John Ricciardelli has been appointed vice president-customer experience and support services for Eclipse Aviation, Albuquerque, N.M. He was executive director of commercial development programs for Bell Helicopter Textron.
Kaman Dayron, based in Orlando, Fla., received a $7-million contract from USAF to supply nine countries with the Joint Programmable Fuze system to meet anticipated munitions requirements. The JPF is a new fuze system for precision weapons like the Joint Direct Attack Munition. The participating countries are Australia, Belgium, Japan, Turkey, United Arab Emirates, Pakistan, Portugal, Oman and Poland. The fuze’s variable delay feature can be reprogrammed from the cockpit.
Mark Mitchell has been appointed managing director for customer experience for American Airlines. He has been the airline’s managing director for operations at Los Angeles International Airport.
A modified hydrogen valve design that is less susceptible to freezing will be fitted into Pratt & Whitney RL10 upper stage engines in Atlas V and Delta IV launchers to prevent a recurrence of early engine shutdown. There was such an incident on June 15 during launch of two National Reconnaissance Office ocean surveillance spacecraft at Cape Canaveral on an Atlas V. As a result of the RL10 valve freeze-up, the two NRO spacecraft were placed in lower than planned orbits. They have been climbing higher with approximately two maneuvers each per week since the incident.
Garmin plans to offer an optional upgrade for its panel-mounted GTX 330 and its remote-mounted GTX 33 Mode S digital transponders for general aviation aircraft.
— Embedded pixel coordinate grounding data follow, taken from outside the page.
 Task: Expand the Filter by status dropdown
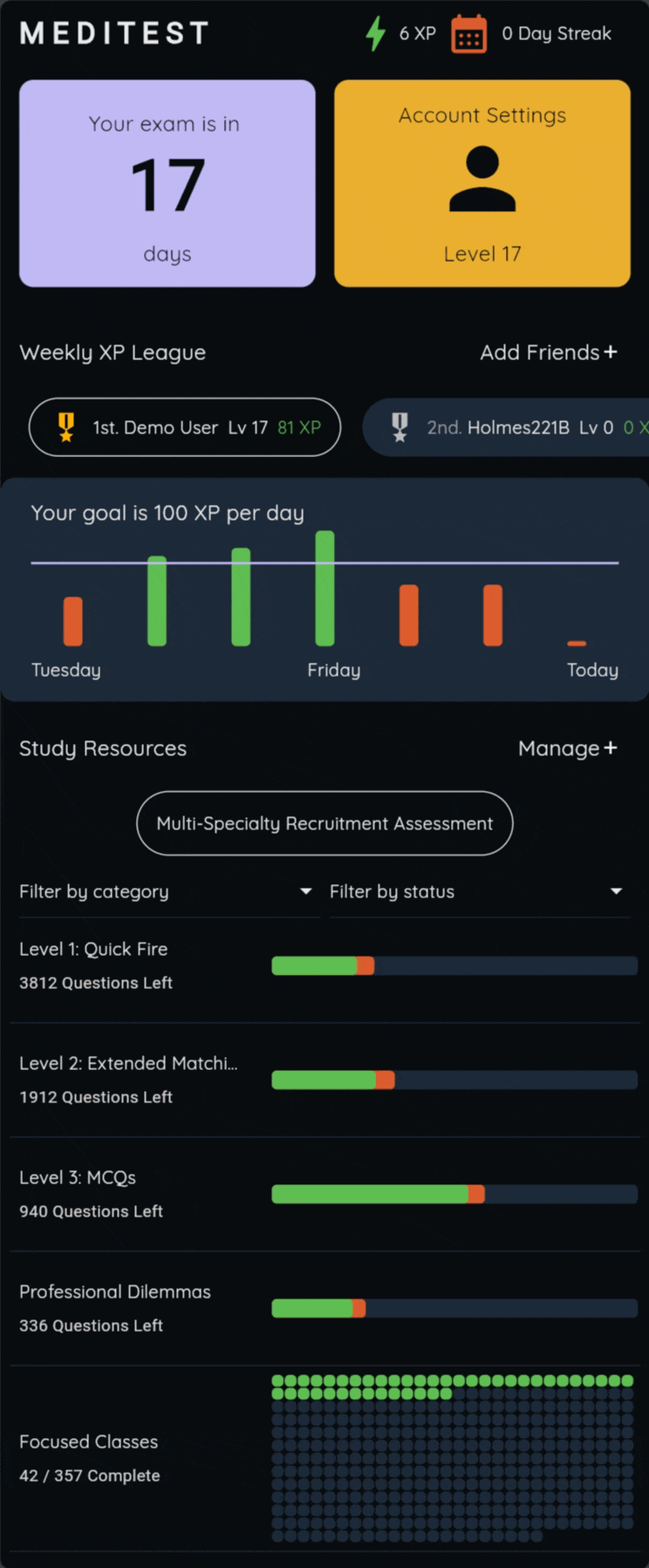[476, 891]
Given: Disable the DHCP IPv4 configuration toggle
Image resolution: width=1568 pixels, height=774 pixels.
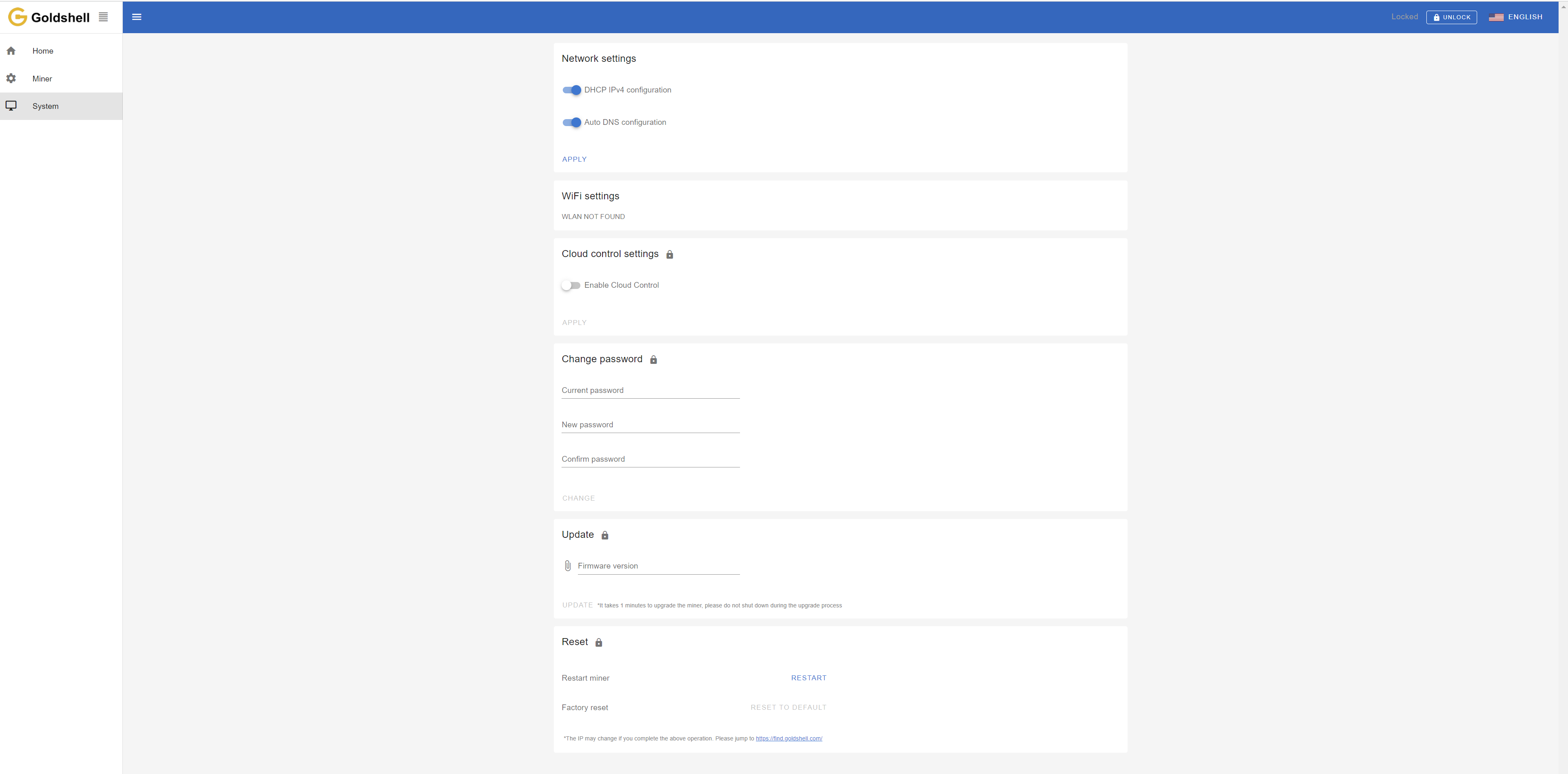Looking at the screenshot, I should pyautogui.click(x=571, y=90).
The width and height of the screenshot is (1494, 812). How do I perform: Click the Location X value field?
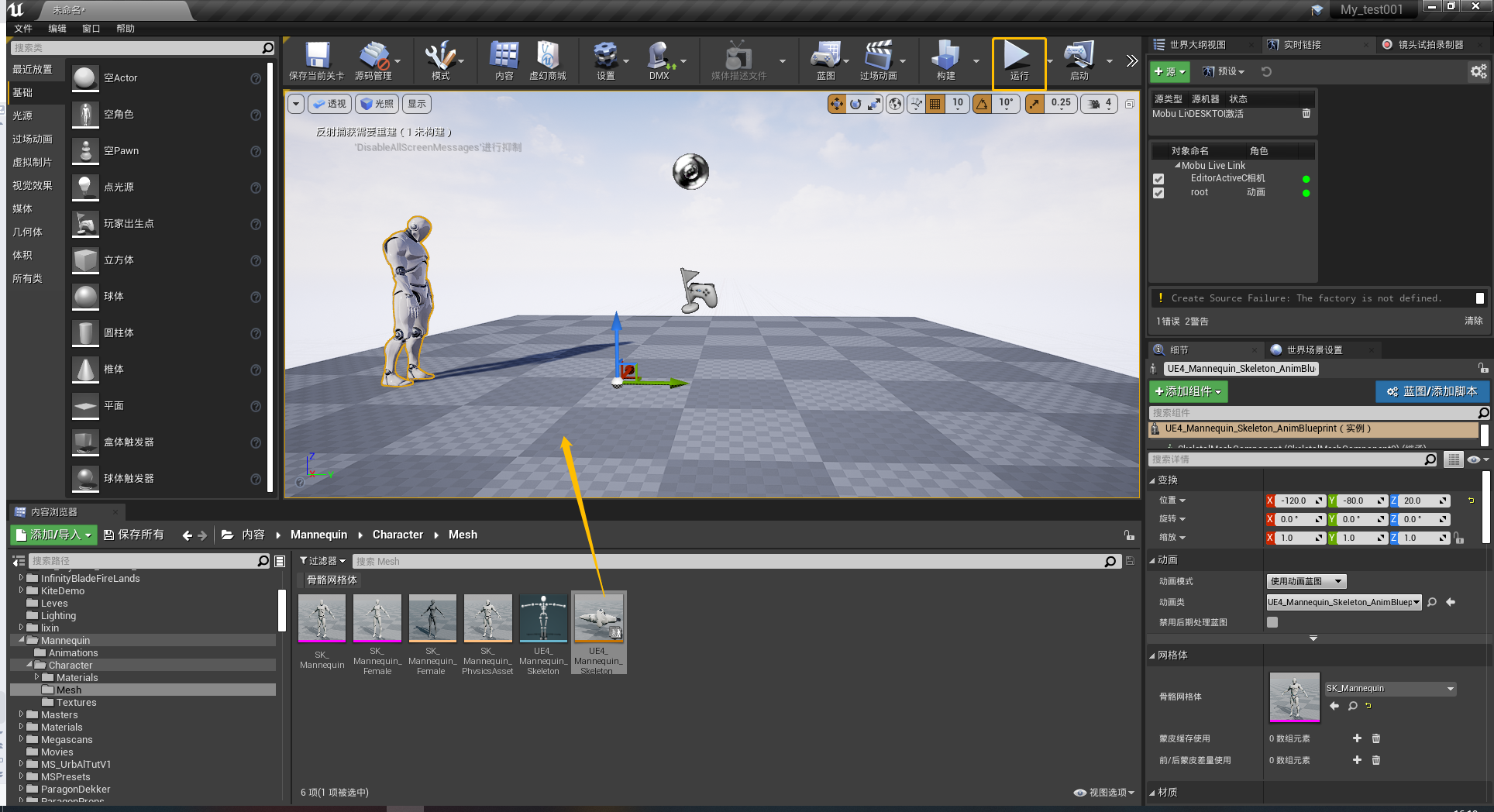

This will give both transponders 1090-MHz. extended squitter capability for Automatic Dependent Surveillance-Broadcast transmission of GPS position, velocity and heading to ATC and other aircraft. The price for these options has not yet been determined.
Glen H. Fountain (see photo, p. 15), who is manager of NASA’s New Horizons mission to Pluto at the Johns Hopkins University Applied Physics Laboratory, Laurel, Md., has been named to receive the 2007 von Braun Award for Excellence in Space Program Management from the Reston, Va.-based American Institute of Aeronautics and Astronautics. AIAA is saluting Fountain for 40 years of contributions to space missions that have advanced fundamental understanding of Earth’s environment and the solar system.
MV-22s belonging to U.S. Marine Corps Medium Tiltrotor Sqdn. VMM-263 will deploy to Iraq next month using the amphibious assault ship Wasp. A decision was made to ship the tiltrotors rather than self-deploy, to reduce the strain on equipment. In Iraq, the MV-22s are to be based at Al Asad AB for their seven-month tour.
USN Adm. (ret.) Dennis Blair has been named to the board of directors of Iridium Satellite, Bethesda, Md. He has been president of the Institute for Defense Analyses and was commander-in-chief of the U.S. Pacific Command.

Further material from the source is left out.